ComcastTIX Defends Fees

A recent Philadelphia newspaper study uncovered increases in ticket service fees following the launch of ComcastTIX, and while Comcast-Spectacor officials have called some fees mistakes, they are defending others.

The company took over ticketing services from Ticketmaster for a handful of Comcast-Spectacor’s flagship venues October 3rd, including Philadelphia’s The Wachovia Center and The Wachovia Spectrum, The Liacouras Center at Temple University, the Sovereign Bank Arena in Trenton, N.J., and the Borgata Hotel / Casino in Atlantic City. Comcast-Spectacor’s contract with Ticketmaster ended October 2nd.

In the buildup to the ComcastTIX debut, the company touted a range of new features for service users, including e-mail alerts for upcoming concerts, packaged purchases to give users stored value on their tickets for concessions, merchandise and parking, VIP perks for the company’s phone, cable and Internet subscribers, and the option to forward tickets to friends via e-mail.

Apart from the new personalized services, Comcast-Spectacor President Peter Luukko told the Philadelphia Daily News at the time of the announcement that the prices of ticketing service fees were unlikely to change for most events.

“We hope to do something about lowering the service charge on family shows we present here,” Luukko said. “And there’s no reason for someone who buys a cheap ticket in the upper deck to be paying the same service charge as someone who’s bought an expensive ticket on the floor.”

But when the local paper studied service fees for events at the Wachovia Center and Wachovia Spectrum before and after the changeover, it found that fees at the venues, specifically for family shows, had not only stayed the same, but in some cases increased by as much as 79 percent.

That increase in particular referred to a $13 Harlem Globetrotters seat, which carried a $7.35 surcharge, up from the $4.25 service fee Ticketmaster reportedly charged for the same seat a month prior to the changeover.

John Page, chief operating officer of Global Spectrum, Comcast-Spectacor’s facility management sector, told Pollstar that in the rush and excitement to do the service conversion, some things were overlooked.

“We made a few mistakes,” Page said. “We’d hoped that the Globetrotters would wait until we were fully converted, but we had a Ticketmaster element that we did a presell with in September before our conversion date in October.

“We’d lumped and got a couple of the events in the wrong service charge categories,” Page continued. “When that was brought to our attention, we then made the adjustments on the Globetrotters and even on one of our minor league sports teams.”

But what about those family shows? According to Page, ComcastTIX’s tickets for family shows and minor league sporting events should have the same, if not slightly less expensive service charges, as before the conversion.

And even concert tickets should be comparable to current market rates, he said.

“It’s not like we’re charging more than anybody else, now we’ve just made ourselves in alignment with what some of the other venues are charging,” Page said.

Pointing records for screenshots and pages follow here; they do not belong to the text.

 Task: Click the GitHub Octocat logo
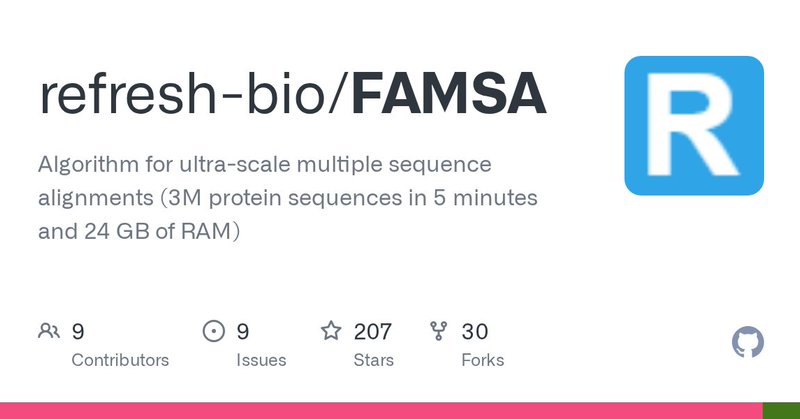click(x=748, y=343)
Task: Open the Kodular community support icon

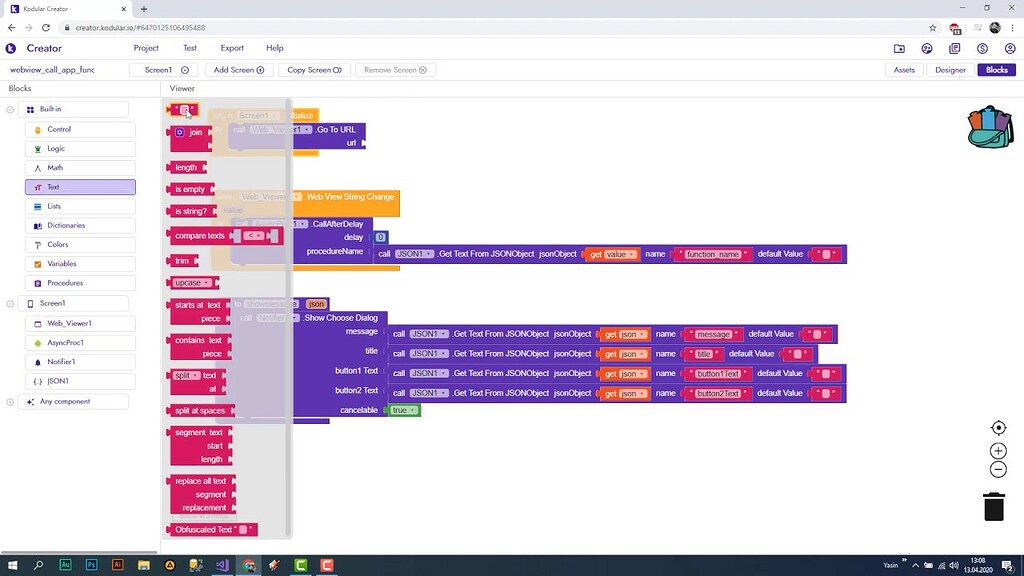Action: click(927, 48)
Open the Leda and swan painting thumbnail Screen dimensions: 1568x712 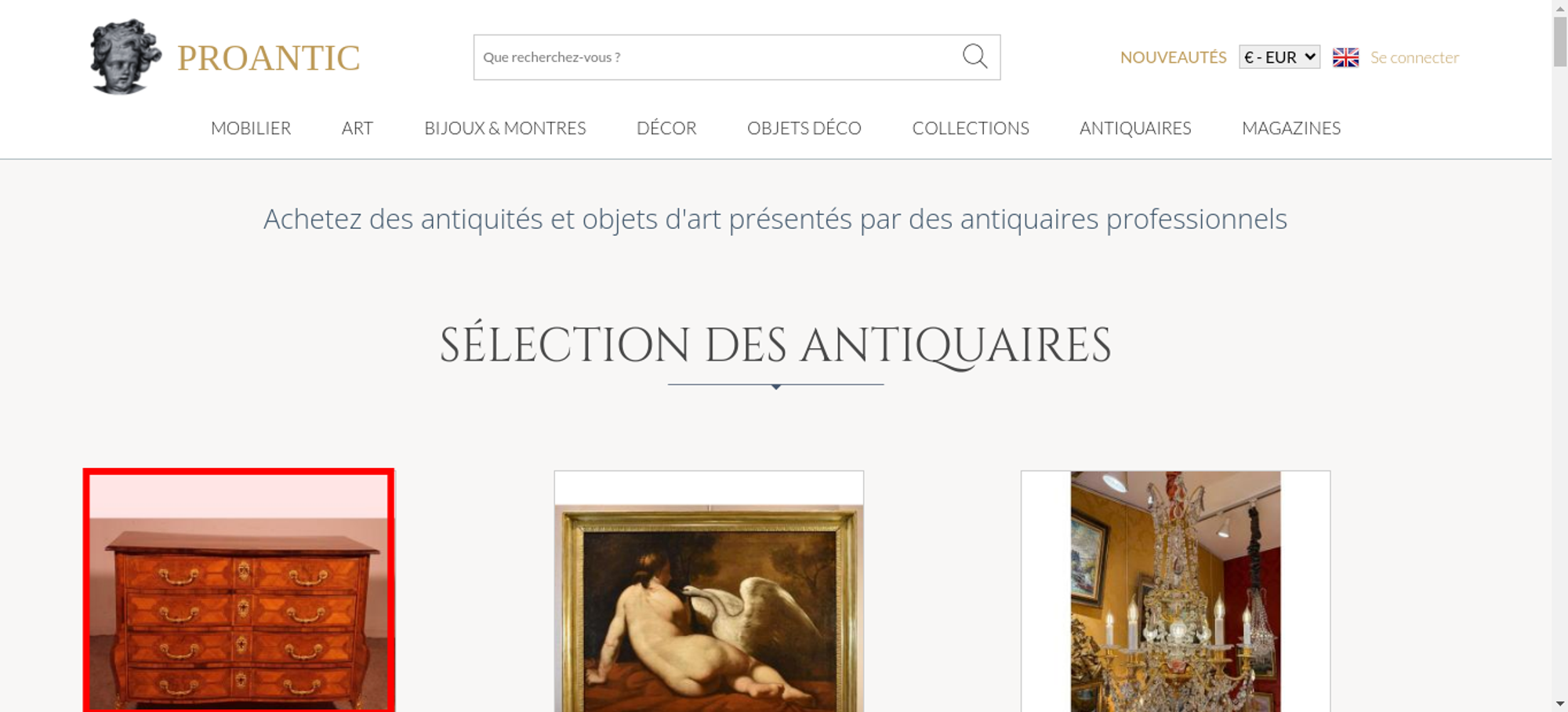[709, 591]
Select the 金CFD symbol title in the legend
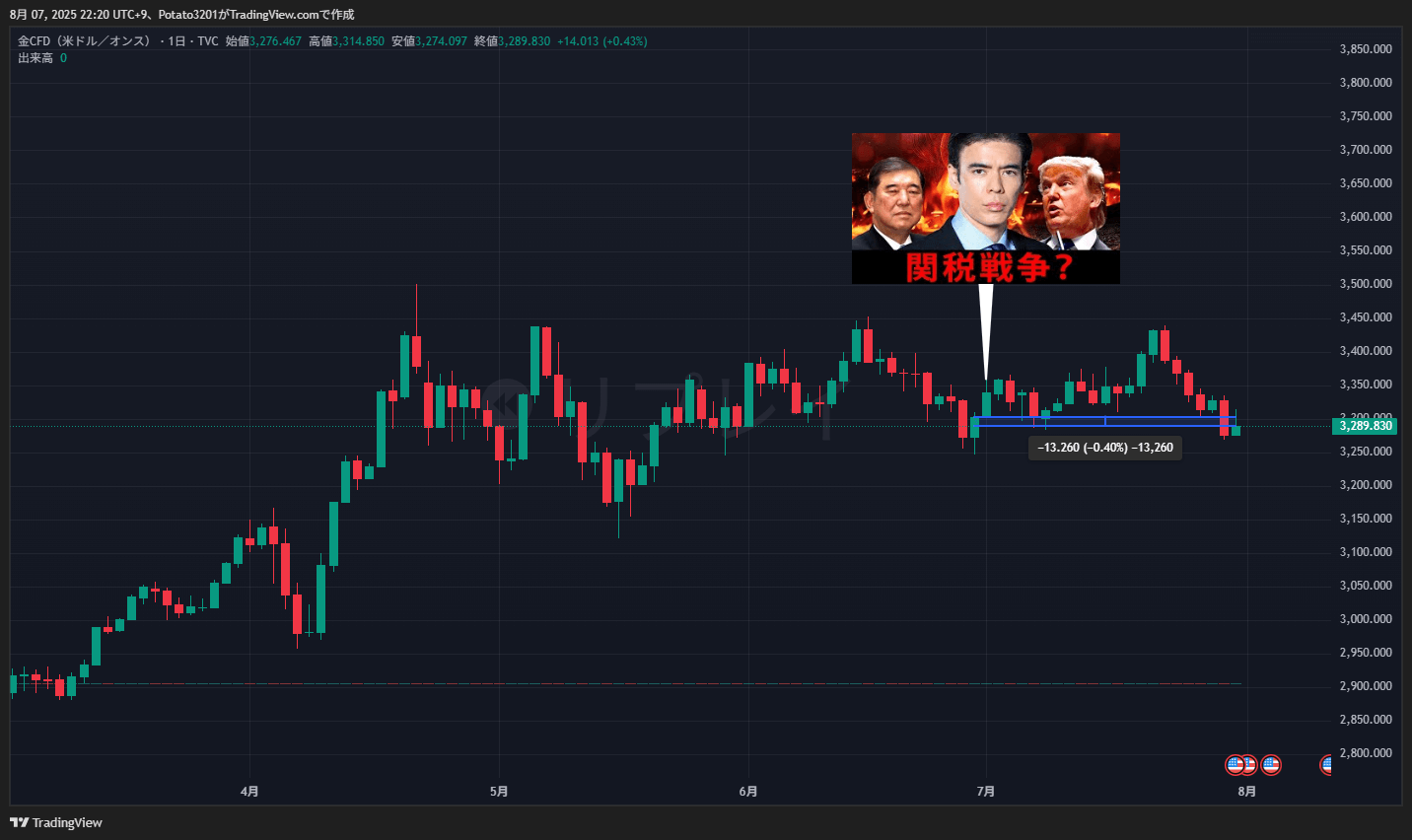The width and height of the screenshot is (1412, 840). coord(84,41)
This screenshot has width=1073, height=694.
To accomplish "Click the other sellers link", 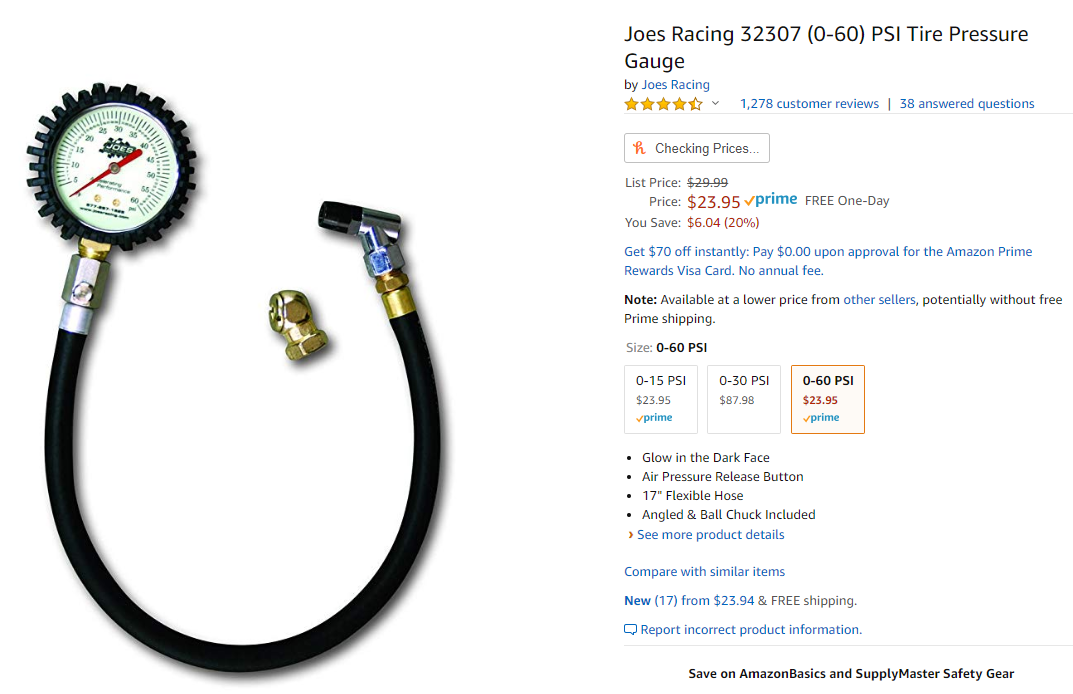I will pos(879,299).
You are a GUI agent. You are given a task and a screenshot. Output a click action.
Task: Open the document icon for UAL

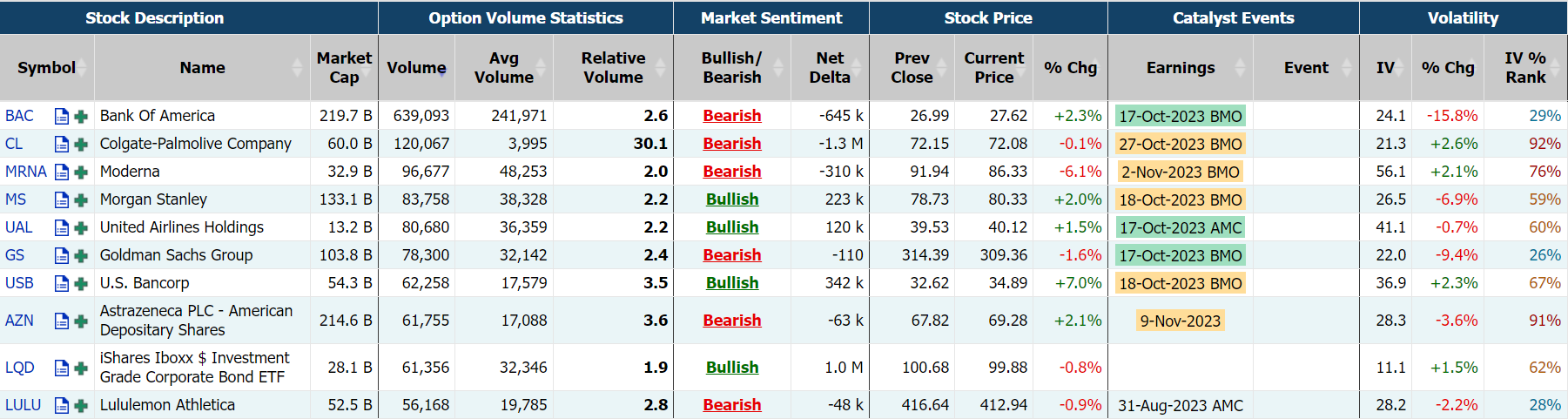coord(62,228)
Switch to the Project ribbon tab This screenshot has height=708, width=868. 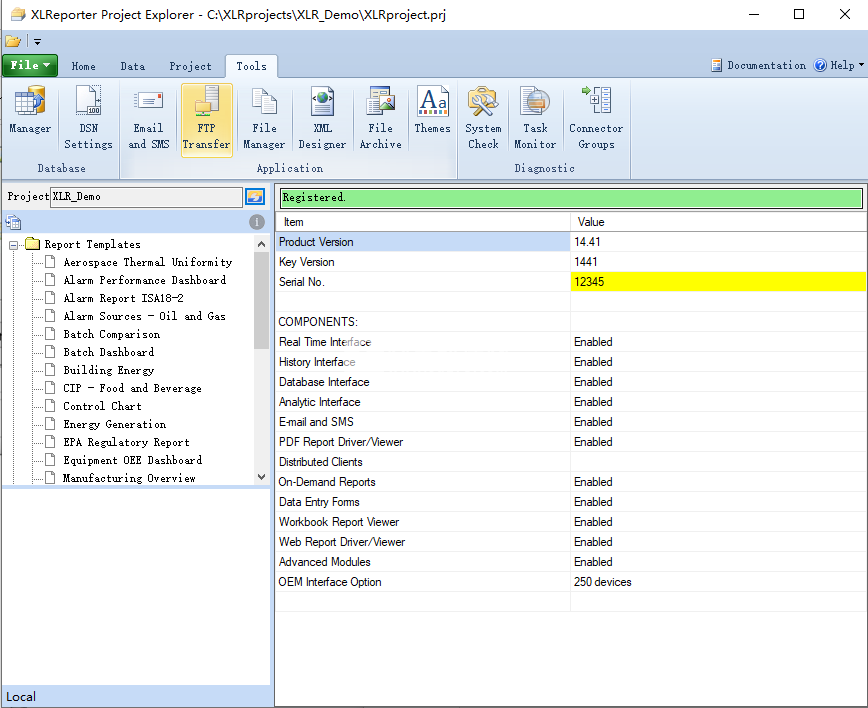pyautogui.click(x=190, y=67)
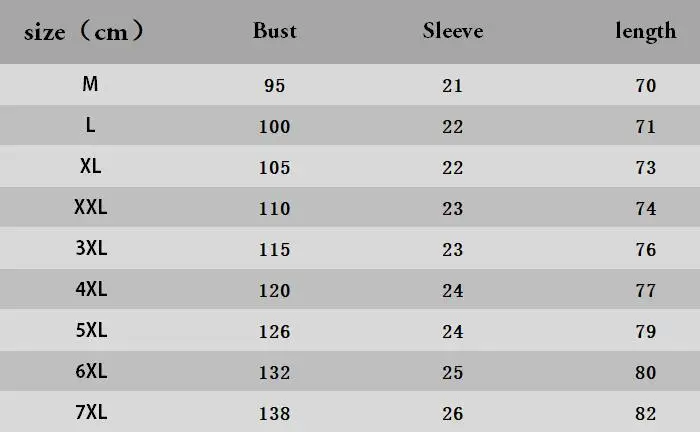Select bust value 138 for 7XL
Viewport: 700px width, 432px height.
pos(275,413)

He said that with or without the recent conversion to ComcastTIX, the marketplace was due for a service charge increase, and would have faced one even if Ticketmaster’s contract had been renewed.

Despite some minor bumps at the onset of the regional ComcastTIX, its larger parent division New Era tickets (also owned by Comcast-Spectacor) is rolling out ticketing services under different branded concept names in markets across the country.

The services all use Paciolan technology to enable clients to customize, sell and manage their own tickets, cutting out third-party distributors.

“The concept is to continue to roll out these ticket systems as they pitch the services, and really the revenue share model as they compete with Ticketmaster, Vertical Alliance, Tickets.com – you know, any other ticketing service option – those are our competitors,” Page said. “But the goal is to acquire as many accounts and as many markets as possible.”